I had to learn to integrate recovery principles into my practice. I told my staff what my triggers were and they supported me when I was triggered. I learned self-forgiveness. I learned that I need to continue to be a good dentist, but that perfection was a trap. Today I am grateful for my path out of addiction, but I am not proud of it. I am very grateful for the 24 years since my arrest that the State Board allowed me to continue my practice.

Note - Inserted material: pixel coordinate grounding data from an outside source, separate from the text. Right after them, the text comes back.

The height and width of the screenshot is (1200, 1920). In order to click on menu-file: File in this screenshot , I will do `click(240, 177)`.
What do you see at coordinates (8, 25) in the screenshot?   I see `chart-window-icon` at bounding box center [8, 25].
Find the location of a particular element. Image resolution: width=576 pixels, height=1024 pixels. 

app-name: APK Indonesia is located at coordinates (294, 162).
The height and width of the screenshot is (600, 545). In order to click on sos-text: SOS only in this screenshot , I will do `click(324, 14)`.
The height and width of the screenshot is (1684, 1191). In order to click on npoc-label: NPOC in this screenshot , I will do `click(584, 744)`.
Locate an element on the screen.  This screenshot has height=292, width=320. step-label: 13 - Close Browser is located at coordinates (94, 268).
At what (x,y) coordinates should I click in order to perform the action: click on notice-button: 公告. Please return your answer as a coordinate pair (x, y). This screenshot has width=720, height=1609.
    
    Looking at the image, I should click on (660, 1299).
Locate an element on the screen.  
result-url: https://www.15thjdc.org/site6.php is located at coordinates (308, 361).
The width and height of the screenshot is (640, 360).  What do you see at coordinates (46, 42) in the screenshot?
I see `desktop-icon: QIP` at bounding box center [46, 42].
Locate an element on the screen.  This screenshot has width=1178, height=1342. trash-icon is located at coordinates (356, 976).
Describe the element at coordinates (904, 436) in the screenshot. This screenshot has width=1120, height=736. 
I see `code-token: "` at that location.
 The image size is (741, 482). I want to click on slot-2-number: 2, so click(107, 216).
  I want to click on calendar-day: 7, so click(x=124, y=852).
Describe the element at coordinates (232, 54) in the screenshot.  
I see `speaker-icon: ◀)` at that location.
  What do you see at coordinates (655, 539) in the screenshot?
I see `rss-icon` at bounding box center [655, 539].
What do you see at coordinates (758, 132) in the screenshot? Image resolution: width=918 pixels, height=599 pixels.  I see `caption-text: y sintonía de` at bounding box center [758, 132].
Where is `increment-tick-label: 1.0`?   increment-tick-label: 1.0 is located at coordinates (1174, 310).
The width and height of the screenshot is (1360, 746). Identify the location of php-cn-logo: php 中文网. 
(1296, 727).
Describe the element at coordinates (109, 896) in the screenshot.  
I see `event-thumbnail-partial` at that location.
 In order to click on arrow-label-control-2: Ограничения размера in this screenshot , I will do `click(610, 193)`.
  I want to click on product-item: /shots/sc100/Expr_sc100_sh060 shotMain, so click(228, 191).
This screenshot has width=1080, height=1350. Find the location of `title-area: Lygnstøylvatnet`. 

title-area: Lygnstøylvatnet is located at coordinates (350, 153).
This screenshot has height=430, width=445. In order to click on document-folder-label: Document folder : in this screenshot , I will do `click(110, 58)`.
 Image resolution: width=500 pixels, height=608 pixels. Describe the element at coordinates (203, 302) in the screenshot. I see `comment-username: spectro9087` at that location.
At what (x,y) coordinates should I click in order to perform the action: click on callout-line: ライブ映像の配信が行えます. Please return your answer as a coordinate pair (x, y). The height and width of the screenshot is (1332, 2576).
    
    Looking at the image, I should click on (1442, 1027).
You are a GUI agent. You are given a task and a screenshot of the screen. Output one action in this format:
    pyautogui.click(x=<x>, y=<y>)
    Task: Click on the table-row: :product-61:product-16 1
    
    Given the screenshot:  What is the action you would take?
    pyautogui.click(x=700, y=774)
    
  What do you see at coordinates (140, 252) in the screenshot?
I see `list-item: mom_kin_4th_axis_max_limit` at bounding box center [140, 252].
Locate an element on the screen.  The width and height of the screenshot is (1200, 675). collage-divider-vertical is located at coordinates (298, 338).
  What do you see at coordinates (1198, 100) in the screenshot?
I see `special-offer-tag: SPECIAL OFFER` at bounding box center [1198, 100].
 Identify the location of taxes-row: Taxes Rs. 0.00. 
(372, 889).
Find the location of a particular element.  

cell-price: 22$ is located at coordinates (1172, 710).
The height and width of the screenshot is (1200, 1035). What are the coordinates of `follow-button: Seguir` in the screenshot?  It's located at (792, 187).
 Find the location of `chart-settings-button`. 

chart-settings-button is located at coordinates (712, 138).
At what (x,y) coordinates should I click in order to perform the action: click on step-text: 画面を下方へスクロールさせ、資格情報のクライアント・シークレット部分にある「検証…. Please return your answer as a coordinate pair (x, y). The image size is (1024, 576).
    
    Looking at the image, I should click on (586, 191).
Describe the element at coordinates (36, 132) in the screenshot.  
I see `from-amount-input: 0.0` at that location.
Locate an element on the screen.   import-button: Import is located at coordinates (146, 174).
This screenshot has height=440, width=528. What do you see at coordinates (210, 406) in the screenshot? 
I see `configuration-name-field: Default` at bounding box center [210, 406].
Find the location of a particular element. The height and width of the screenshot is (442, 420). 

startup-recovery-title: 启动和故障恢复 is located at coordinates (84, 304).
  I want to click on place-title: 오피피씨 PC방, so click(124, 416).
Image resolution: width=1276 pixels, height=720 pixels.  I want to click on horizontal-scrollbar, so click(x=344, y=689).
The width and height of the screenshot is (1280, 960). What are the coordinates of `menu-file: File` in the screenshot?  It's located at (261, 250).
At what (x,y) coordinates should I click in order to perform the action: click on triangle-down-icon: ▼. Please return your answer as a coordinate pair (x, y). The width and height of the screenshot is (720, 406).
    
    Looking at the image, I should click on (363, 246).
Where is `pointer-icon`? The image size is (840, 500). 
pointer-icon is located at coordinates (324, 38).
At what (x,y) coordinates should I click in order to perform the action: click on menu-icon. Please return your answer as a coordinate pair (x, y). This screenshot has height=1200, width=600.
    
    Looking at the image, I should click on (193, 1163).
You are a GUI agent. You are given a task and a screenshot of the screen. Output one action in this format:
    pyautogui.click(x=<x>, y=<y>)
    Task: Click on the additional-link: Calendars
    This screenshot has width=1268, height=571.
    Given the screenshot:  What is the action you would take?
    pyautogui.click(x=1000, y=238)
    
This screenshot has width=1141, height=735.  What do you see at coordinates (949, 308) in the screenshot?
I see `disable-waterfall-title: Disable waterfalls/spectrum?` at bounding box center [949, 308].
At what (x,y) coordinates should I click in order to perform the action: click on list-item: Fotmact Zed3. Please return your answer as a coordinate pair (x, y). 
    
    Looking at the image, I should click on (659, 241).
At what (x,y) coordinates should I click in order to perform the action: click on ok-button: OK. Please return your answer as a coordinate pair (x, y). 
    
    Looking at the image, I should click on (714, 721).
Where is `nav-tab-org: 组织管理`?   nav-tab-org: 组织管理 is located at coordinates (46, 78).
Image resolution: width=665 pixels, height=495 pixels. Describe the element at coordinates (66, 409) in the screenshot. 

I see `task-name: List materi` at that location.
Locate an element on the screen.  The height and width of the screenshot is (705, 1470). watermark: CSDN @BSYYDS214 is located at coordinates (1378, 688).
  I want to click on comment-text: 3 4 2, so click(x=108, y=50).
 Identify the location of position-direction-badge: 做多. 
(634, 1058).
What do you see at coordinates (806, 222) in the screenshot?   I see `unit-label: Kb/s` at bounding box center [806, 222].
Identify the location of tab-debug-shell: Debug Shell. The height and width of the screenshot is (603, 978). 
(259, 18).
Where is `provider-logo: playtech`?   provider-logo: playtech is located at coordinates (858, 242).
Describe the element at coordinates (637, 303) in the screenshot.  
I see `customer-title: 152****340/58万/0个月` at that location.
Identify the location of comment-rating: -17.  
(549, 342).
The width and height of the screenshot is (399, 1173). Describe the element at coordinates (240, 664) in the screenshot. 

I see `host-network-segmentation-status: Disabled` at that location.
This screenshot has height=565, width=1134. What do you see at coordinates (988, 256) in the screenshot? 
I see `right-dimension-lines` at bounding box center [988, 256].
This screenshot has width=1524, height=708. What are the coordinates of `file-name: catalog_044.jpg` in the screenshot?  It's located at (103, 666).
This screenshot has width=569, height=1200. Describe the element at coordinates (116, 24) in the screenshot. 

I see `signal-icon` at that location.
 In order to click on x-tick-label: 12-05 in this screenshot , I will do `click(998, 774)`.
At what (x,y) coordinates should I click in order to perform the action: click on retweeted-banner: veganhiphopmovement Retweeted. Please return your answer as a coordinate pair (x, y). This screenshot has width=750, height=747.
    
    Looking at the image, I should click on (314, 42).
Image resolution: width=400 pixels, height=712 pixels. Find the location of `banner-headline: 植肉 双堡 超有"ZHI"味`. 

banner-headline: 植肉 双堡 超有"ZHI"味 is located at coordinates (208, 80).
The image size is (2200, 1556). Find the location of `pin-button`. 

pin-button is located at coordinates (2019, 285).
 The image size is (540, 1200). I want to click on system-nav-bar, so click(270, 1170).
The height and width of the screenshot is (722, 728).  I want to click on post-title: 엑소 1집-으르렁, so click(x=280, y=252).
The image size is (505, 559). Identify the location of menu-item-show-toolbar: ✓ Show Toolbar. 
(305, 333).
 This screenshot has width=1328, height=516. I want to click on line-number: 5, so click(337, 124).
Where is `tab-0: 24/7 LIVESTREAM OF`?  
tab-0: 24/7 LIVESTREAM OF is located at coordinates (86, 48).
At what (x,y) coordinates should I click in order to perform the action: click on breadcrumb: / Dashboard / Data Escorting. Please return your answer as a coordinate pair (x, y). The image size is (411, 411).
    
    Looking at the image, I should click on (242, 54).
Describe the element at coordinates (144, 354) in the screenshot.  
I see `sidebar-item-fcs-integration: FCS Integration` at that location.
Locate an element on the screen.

Frustration leads to aggression. Unresolved anger creates resentment. Resentment is the bane of my existence as a recovering person. The insurance companies found ways to trigger me. I couldn’t be the empire builder that my father expected me to be. I couldn’t make enough money to satisfy my wife’s demands. Two divorces. Diabetes. Essential tremors in my hands. I couldn’t get enough “blue sky” to get away and relax. When I did get away, I couldn’t relax. Sharks were circling my little recovery lifeboat.

I admitted I was burned out. My blue sky became retirement. I had been burned out for a decade, and had not been able to retire due to age and alimony, second mortgages and credit card debt. As a matter of fact, I have been in debt for all of my career.

I lived one day at a time. I had no plans but I did have a goal. I used a lot of patience and paid off the alimony, married a person who loves me for who I am, sold the house and moved in with her. I offered the practice for sale in April of 2019.

Practice sales are a process, not an event. It took a year and two months. But here I am: debt free, retired and with a small nest egg for retirement. I made sure that the continuing needs of my staff and patients were not trivialized and chose a group whose practice philosophy was much like my own. On closing day, the silence was deafening.

Now what? I don’t know. Everyone has suggestions to combat boredom. I am not bored. (Yet.) I am full of gratitude for those who stood by me in my times of need. You guys saved my life! As to the future: Stay tuned…with Covid19, I feel as if I’m all dressed up with nowhere to go.

Respectfully submitted by a very grateful dentist.